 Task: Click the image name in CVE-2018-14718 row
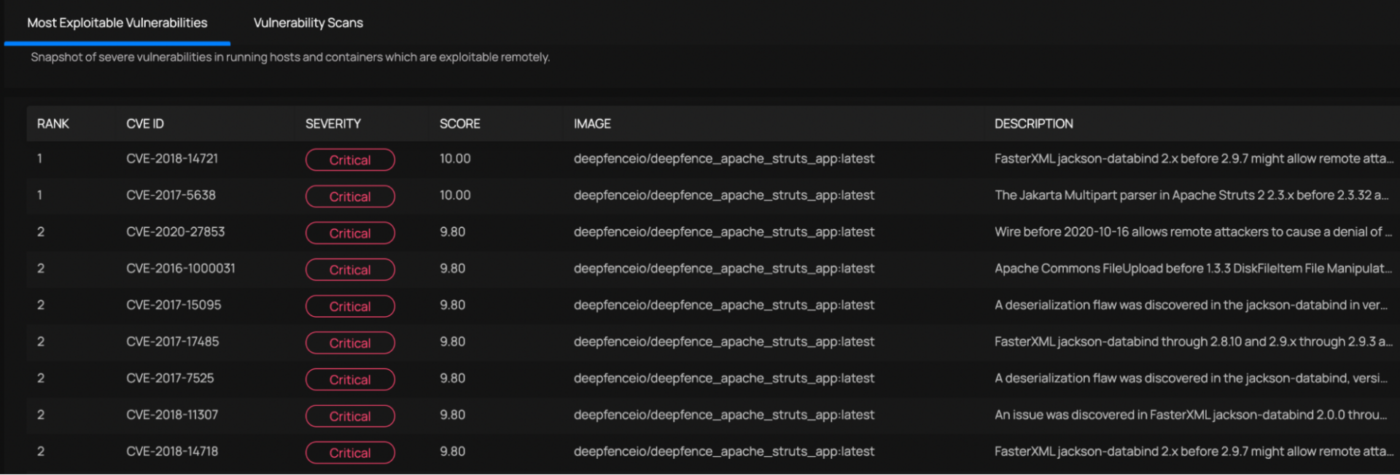(724, 451)
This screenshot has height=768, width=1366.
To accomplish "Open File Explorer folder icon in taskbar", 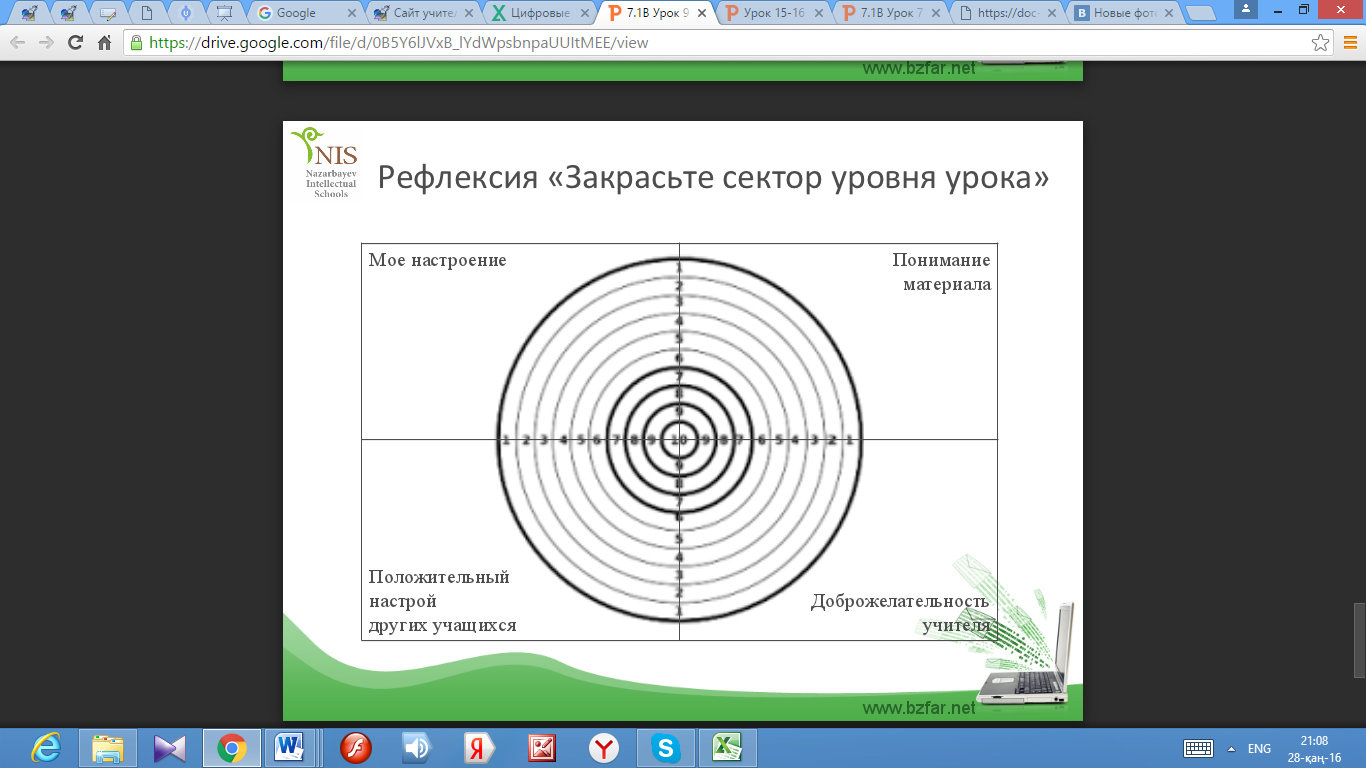I will 107,748.
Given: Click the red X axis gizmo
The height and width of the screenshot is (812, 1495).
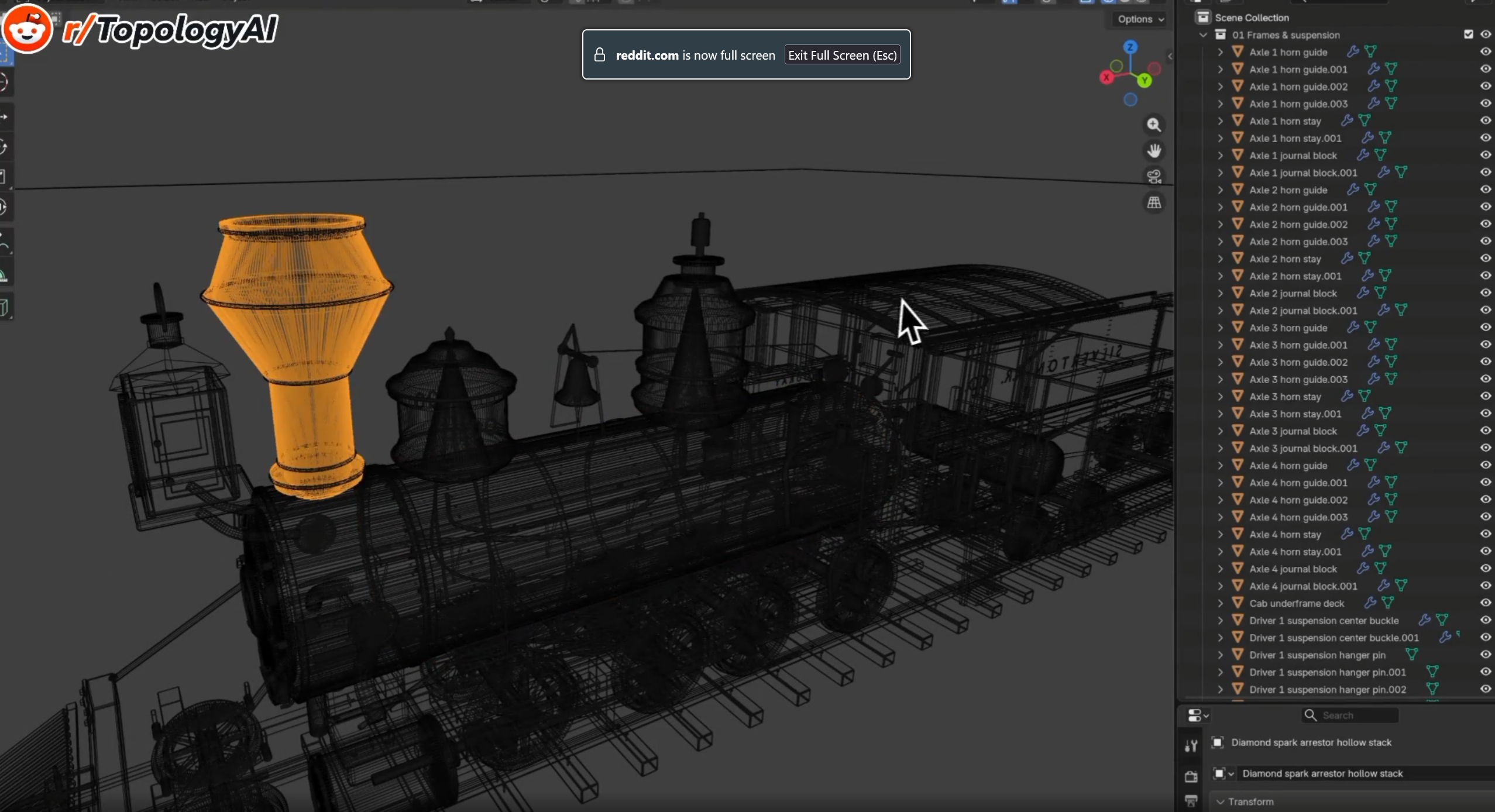Looking at the screenshot, I should (1106, 77).
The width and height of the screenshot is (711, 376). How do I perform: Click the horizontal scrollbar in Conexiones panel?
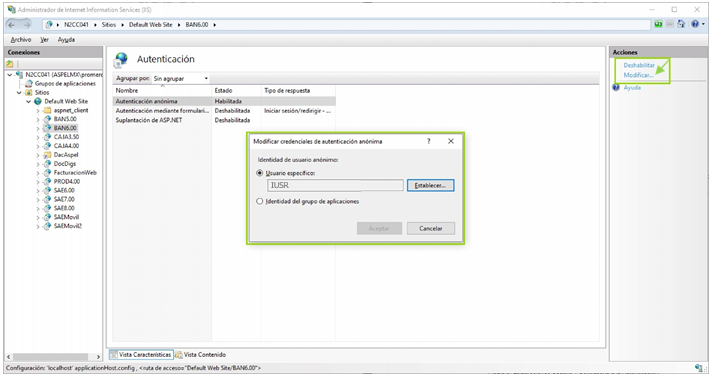pos(54,357)
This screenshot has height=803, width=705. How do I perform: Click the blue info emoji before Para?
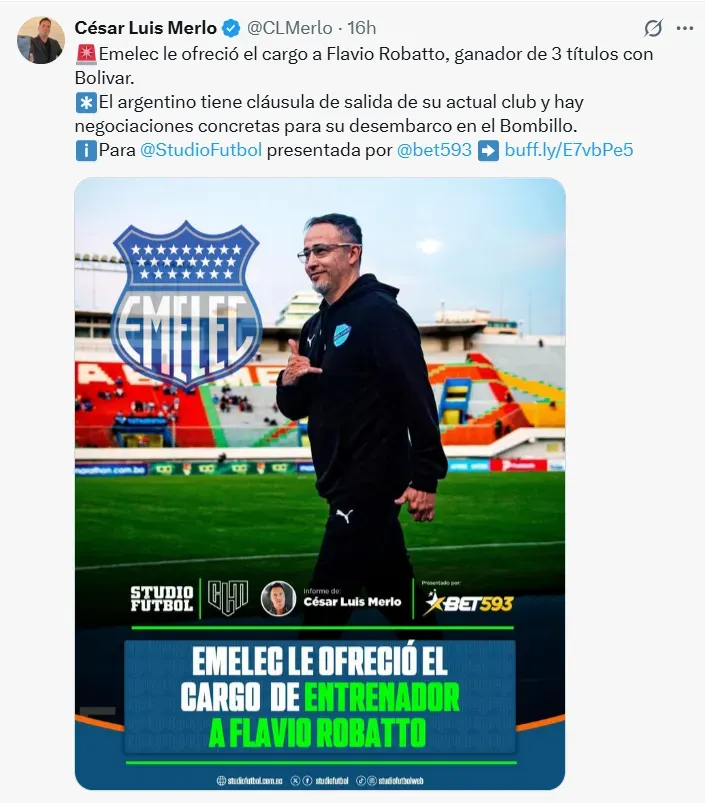(86, 151)
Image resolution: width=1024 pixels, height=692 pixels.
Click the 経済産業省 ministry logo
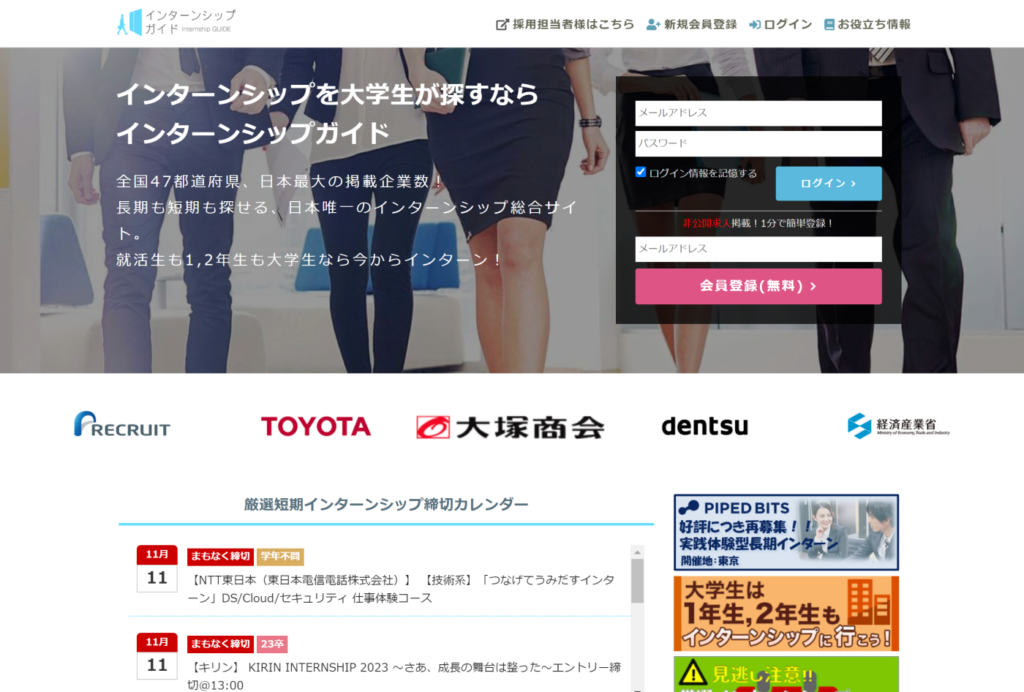pyautogui.click(x=898, y=426)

· · · · ·

Exercise brief>
Copy everything from "Given: Click the red X axis gizmo" down to "pos(54,357)", putting "horizontal scroll bar" in place of "horizontal scrollbar" and keeping all else the same. Leave the pictures out.

Expected answer>
Given: Click the red X axis gizmo
The height and width of the screenshot is (812, 1495).
Looking at the screenshot, I should (1106, 77).
The width and height of the screenshot is (711, 376). How do I perform: Click the horizontal scroll bar in Conexiones panel?
pos(54,357)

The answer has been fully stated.